The bar code’s days are numbered
TORONTO — When fans score tickets for events at the Burton Cummings Theatre in Winnipeg in the future, they might notice the absence of a familiar feature.
The theatre’s operator, True North Sports and Entertainment, is testing a new Ticketmaster system that gives venues the option to omit bar codes that would usually be scanned to validate a ticket’s authenticity.
It could be an early sign that the days of the bar code are numbered as technological improvements allow companies to replace them with more secure digital tickets with codes embedded in a fan’s phone or a Wi-Fi connected wristband that lets them track consumers for both security and data-collection purposes.
“The bar code’s going to go away,” Ticketmaster’s CEO Michael Rapino told a Goldman Sachs investor conference last fall.

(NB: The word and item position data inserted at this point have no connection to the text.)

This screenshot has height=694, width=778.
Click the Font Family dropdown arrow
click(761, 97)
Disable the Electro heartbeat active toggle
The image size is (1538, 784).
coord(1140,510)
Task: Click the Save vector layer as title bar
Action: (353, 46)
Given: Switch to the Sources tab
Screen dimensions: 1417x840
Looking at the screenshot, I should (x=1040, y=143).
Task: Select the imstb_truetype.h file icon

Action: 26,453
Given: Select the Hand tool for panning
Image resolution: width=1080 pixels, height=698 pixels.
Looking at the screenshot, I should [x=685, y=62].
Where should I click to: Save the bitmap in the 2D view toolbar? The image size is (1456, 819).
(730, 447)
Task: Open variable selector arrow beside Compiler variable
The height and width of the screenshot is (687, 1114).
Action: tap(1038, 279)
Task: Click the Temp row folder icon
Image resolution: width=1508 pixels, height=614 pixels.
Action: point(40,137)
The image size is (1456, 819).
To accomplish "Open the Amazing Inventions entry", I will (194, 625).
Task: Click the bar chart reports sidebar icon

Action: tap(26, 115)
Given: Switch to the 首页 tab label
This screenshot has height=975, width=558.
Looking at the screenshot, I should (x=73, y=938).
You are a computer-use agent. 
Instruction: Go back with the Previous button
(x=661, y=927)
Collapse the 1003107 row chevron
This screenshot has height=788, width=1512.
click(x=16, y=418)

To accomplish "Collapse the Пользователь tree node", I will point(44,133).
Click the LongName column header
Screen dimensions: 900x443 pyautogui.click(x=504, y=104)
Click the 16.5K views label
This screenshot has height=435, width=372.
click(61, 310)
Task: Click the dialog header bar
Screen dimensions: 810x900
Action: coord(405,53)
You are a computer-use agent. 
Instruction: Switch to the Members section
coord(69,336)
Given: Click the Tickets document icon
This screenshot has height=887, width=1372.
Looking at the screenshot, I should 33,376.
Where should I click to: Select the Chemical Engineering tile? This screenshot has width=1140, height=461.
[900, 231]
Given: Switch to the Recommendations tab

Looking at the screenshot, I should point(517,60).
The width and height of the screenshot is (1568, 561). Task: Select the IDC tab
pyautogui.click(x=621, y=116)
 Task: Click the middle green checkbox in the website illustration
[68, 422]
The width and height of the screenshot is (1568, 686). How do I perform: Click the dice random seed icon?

His company has stayed fairly quiet about its experiments with ditching the bar code through Ticketmaster Presence — a program that allows venues to let fans scan e-tickets embedded with a digital token instead of a bar code and stored on their phone or smartwatch at selfservice terminals to gain entry to events.
Ticketmaster started pushing Presence amid its ongoing crusade against bots that buy up large portions of tickets within seconds after they go on sale fraudsters that dupe ticket buyers in the resale market by photocopying a ticket and reselling it.
Presence not only directs fans to the shortest lines or parking lots with the most empty spaces, but offers a sales and marketing edge because it gives Ticketmaster access to reams of data on eventgoers and their habits.